The level of administration distribution in this example includes the self- administration of accounts, directory information, group participation, and password reset. In the business units, administrative support personnel are given basic training in printer administration, application support, and basic troubleshooting techniques.Finally, the limited central IT staff rarely provide immediate problem resolution. The central IT staff is focused on project work.
Hybrid Administration Strategy
The third strategy is a hybrid strategy. This strategy employs components of both the centralized administration strategy and the decentralized administration strategy. From a centralized administration view, this strategy addresses enterprise-wide considerations, such as communication between organizations and defining minimum functionality standards. From a decentralized administration view, this strategy addresses the need for autonomy and enables business units to make changes as their business dictates.
Why a Hybrid Administration Strategy?
A typical hybrid strategy uses centralized management for network-wide operations and decentralized operations to the regional offices where they fit. Updates or maintenance of the information is performed by those who know the information and are most interested in keeping up to date. A simple scenario for the hybrid approach is to have the centralized IT staff architect new capabilities and establish the services. The centralized staff's concerns would be functionality, disaster recovery procedures, and capacity planning, to name a few. These are typically administered and controlled by the central IT organization, regardless. The regional organization performs the tasks that are specific to them. This would include adding and deleting users and monitoring capacity within the framework of the centralized administration staff. Table 13.3 illustrates how unique requirements can be considered and planned for locally by monitoring the capacity planning in the region. This approach might include a variety of scenarios based on how the company is organized.

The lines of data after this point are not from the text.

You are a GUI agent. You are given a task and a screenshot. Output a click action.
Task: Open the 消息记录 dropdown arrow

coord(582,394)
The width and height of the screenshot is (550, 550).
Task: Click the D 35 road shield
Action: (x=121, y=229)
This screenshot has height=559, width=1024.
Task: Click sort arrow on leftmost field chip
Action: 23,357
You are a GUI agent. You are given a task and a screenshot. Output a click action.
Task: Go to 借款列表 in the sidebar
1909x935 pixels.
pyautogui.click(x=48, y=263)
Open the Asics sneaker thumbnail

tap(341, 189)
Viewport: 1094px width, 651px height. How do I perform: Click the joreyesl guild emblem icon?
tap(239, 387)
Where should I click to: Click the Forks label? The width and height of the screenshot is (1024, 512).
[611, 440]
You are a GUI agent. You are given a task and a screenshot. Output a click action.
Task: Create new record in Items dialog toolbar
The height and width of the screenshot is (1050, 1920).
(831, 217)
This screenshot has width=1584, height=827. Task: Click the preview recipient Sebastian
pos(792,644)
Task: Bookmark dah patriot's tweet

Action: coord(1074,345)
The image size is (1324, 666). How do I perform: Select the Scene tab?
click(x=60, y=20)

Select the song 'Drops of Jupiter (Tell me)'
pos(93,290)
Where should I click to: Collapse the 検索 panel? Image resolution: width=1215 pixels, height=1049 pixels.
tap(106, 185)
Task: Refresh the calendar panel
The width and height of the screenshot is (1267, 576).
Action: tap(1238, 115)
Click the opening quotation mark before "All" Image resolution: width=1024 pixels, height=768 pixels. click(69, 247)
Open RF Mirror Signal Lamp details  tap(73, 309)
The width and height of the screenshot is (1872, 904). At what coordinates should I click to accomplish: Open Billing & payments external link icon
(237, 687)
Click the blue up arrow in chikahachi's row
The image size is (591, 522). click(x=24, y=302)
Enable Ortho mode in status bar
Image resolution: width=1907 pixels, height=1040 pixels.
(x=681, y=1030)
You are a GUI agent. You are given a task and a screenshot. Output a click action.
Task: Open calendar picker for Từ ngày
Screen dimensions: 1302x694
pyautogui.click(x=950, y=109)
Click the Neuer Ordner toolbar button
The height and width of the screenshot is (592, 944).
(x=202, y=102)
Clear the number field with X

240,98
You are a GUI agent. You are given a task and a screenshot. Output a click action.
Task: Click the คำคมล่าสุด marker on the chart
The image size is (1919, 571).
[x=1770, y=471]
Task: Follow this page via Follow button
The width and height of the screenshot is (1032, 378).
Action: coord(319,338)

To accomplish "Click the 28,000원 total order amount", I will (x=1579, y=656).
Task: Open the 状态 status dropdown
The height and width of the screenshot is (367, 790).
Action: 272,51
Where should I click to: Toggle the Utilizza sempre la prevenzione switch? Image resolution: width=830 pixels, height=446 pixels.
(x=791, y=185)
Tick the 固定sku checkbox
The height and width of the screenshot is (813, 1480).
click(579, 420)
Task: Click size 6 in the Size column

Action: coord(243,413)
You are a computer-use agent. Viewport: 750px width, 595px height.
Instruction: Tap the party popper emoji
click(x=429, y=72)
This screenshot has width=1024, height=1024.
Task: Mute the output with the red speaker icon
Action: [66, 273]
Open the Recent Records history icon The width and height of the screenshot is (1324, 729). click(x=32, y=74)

| Administrative Requirement | Disposition |
|---|---|
| Control | The need for control exists. Regional offices need autonomy, but they also want backup support for the organization. |
| Demographics of Organization | Users are sophisticated. Everyone has their own PC or laptop. There is IT support in remote offices. |
| Security | Restrict access to confidential information on desktops and network. Users are responsible for desktop data. Some data is restricted to regional offices that want their own security. |
| Support Expectations | Users and organizations continue to be autonomous. They work with IT on network issues, but seek desktop support as an exception. |
| Flexibility | There is a high requirement for desktop flexibility and access to the network from multiple locations. New applications are brought up at will to the business unit level. There is IT support in regional offices. |
Hybrid Administration
In the hybrid administration model, the centralized IT organization works with regional IT organizations to divide responsibility. In the extreme case, the Windows 2000 environment mimics the Windows NT 4.0 environment with specific trusts between Forests.
In this example, based on the description in the Table 13.3, the requirements are satisfied by creating a centralized model that has regional domains. Each regional domain is administered by the central office and the regional office, but each office has the capability to create OUs in their domain as needed. The centralized organization can also provide GPO examples for use and suggest standards by example rather than by enforcement.